*Your objective:* Which lines run from the one containing "Task: Click the LOGIN button" through the end of the entries? Restate them word for word, and only those.

*Exercise inputs:*
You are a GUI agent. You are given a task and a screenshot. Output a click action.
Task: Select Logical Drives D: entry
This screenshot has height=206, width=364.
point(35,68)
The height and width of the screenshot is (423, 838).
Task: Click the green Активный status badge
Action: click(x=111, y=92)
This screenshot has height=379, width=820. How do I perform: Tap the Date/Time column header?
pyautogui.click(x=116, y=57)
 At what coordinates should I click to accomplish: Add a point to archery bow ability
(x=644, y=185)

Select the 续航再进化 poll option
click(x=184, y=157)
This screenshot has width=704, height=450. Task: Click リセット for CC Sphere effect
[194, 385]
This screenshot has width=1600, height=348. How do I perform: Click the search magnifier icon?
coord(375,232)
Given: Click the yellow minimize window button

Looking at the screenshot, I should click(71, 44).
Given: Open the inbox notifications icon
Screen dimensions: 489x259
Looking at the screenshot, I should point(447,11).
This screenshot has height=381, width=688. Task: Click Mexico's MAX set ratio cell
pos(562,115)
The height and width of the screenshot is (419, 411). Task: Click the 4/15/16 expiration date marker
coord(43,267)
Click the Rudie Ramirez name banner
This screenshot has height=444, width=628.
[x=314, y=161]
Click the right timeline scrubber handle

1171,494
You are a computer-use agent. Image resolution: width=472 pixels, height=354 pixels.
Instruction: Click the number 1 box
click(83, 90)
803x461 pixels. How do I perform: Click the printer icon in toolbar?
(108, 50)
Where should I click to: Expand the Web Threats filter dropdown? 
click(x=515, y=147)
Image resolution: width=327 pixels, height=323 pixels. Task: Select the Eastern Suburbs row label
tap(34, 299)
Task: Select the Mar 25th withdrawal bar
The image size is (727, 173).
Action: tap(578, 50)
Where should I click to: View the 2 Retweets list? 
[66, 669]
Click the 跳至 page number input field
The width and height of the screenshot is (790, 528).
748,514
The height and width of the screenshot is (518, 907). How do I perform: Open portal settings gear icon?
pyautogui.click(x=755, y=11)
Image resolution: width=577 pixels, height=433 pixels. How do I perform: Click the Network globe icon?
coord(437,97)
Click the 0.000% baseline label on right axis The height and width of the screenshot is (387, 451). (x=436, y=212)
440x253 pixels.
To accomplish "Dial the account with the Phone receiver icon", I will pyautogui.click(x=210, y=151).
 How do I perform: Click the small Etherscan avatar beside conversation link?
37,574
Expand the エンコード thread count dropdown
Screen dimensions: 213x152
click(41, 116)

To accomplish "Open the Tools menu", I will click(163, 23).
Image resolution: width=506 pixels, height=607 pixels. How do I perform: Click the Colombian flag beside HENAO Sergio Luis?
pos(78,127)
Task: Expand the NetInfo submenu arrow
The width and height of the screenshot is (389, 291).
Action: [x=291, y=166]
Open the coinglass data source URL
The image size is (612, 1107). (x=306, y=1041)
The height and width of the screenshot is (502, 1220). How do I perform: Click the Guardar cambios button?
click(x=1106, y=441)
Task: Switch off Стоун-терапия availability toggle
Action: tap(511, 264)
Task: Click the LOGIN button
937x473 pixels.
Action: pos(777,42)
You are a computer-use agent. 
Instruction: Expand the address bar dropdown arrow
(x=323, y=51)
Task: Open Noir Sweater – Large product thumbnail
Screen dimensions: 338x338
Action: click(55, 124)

*Exercise response:*
Task: Click the LOGIN button
937x473 pixels.
Action: pos(777,42)
You are a computer-use agent. 
Instruction: Expand the address bar dropdown arrow
(x=323, y=51)
Task: Open Noir Sweater – Large product thumbnail
Screen dimensions: 338x338
Action: click(55, 124)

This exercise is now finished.